*The task*:
At the line that includes "Where should I click to: Click the 115.3%", begin writing out the entries below exactly, and continue through the last line without adding anything.

______________________________

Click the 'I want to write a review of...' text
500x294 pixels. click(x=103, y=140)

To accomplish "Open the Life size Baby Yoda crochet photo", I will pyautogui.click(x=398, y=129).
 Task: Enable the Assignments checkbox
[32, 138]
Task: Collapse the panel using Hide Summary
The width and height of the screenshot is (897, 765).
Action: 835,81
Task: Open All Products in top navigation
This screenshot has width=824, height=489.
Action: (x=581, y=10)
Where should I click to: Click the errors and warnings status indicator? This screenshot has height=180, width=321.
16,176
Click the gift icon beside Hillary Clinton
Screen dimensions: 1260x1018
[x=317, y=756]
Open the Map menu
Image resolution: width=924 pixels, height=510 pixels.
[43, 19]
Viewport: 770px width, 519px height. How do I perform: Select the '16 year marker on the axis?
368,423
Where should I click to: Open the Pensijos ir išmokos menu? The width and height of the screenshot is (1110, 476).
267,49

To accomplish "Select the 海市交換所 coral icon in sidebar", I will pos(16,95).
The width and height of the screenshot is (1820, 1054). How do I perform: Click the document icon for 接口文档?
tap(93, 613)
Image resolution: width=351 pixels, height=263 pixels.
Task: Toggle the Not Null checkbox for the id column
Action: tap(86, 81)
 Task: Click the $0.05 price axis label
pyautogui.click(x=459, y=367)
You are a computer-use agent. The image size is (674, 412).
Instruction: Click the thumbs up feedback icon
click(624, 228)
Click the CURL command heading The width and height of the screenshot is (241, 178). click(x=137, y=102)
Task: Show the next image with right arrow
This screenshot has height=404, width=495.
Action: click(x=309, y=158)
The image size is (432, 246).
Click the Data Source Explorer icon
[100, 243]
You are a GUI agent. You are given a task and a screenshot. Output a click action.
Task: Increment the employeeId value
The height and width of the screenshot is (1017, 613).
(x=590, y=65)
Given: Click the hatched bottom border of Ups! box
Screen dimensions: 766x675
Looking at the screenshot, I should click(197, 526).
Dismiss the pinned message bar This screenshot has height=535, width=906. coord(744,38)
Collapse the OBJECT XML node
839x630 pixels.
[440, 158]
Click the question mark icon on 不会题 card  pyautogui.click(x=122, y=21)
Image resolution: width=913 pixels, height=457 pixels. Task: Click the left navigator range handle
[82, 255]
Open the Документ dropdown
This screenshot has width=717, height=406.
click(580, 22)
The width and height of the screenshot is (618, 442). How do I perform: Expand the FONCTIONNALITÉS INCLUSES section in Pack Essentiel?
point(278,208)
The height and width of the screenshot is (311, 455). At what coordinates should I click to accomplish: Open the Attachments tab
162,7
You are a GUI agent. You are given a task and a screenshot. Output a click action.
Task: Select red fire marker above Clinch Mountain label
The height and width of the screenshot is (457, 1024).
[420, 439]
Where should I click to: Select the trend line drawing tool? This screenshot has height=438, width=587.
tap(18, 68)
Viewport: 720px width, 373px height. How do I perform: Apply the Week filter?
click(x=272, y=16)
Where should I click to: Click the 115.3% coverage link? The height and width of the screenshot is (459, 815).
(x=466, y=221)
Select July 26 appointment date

______________________________

*Solution for this problem*:
Where should I click to: Click the 115.3% coverage link? The height and width of the screenshot is (459, 815).
(x=466, y=221)
Select July 26 appointment date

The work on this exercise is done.